The Commodity Futures Trading Commission (CFTC) is an independent federal agency that regulates the derivatives markets, including futures contracts, options, and swaps, in the United States. Its goals include promoting competitive and efficient markets and protecting investors from manipulation, abusive trade practices, and fraud. The Commodity Exchange Act was enacted by Congress in 1974.
Understanding the Commodity Futures Trading Commission
The CFTC consists of five commissioners who are appointed and approved by the President. Commissioners serve five-year staggered terms. The president appoints one of these commissioners as chair, and no more than three commissioners at any one point can come from the same party.
These five commissioners serve on various committees focusing on agriculture, finance, environment, energy, and technology markets, global financial markets and market risk, and trade.
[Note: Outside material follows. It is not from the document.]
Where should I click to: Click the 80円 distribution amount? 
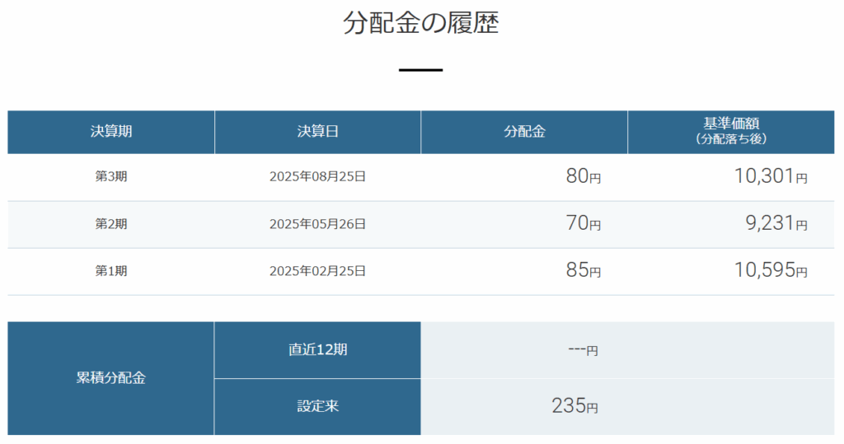[583, 176]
A committee that focuses on cooperation between the CFTC (Commodity Futures Trading Commission) and SEC (Securities and Exchange Commission) is inactive. Members of the committees include representatives from different industries, traders, futures exchange, commodity exchanges, consumers, and environmental groups.
The Commodity Futures Trading Commission (CFTC) was established by Congress in 1934 to regulate the trading of commodity futures contracts. Under the CEA, the CFTC has the authority to establish rules that are published in Title17, Chapter 1 of the CFR.
The CFTC warns investors about cryptocurrencies. According to the CFCC website, several studies and news reports indicate a large number of ICOs are fraudulent, or the underlying product or service fails to live up to its promise. “Estimates of fraud range from 5% to more than 80% of ICOs.”